Segment Start: Extracted data

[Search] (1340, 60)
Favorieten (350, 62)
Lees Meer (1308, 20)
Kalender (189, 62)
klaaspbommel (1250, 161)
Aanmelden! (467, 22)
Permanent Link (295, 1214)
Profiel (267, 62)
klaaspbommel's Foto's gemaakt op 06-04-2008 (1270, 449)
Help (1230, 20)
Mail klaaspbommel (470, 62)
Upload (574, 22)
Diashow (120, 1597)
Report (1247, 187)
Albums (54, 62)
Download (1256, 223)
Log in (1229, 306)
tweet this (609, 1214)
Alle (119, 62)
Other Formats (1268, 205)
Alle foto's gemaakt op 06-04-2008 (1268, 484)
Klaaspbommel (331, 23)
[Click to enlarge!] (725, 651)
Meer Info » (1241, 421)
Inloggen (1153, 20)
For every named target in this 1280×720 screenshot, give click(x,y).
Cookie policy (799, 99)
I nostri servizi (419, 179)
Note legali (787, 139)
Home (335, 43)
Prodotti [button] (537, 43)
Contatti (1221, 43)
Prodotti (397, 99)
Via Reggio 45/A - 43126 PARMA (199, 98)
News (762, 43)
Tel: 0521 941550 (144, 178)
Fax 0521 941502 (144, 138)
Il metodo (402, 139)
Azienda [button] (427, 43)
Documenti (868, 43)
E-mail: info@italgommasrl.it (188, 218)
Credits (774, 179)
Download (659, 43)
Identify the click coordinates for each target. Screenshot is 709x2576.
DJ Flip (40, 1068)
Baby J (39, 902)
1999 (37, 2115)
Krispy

Segment End: Extracted data

Your output must contain exactly the lines from the one containing "Report (1247, 187)" to the final line of the data above, and no other text.

**Answer to this task:**
Report (1247, 187)
Albums (54, 62)
Download (1256, 223)
Log in (1229, 306)
tweet this (609, 1214)
Alle (119, 62)
Other Formats (1268, 205)
Alle foto's gemaakt op 06-04-2008 (1268, 484)
Klaaspbommel (331, 23)
[Click to enlarge!] (725, 651)
Meer Info » (1241, 421)
Inloggen (1153, 20)
For every named target in this 1280×720 screenshot, give click(x,y).
Cookie policy (799, 99)
I nostri servizi (419, 179)
Note legali (787, 139)
Home (335, 43)
Prodotti [button] (537, 43)
Contatti (1221, 43)
Prodotti (397, 99)
Via Reggio 45/A - 43126 PARMA (199, 98)
News (762, 43)
Tel: 0521 941550 (144, 178)
Fax 0521 941502 (144, 138)
Il metodo (402, 139)
Azienda [button] (427, 43)
Documenti (868, 43)
E-mail: info@italgommasrl.it (188, 218)
Credits (774, 179)
Download (659, 43)
Identify the click coordinates for each target. Screenshot is 709x2576.
DJ Flip (40, 1068)
Baby J (39, 902)
1999 (37, 2115)
Krispy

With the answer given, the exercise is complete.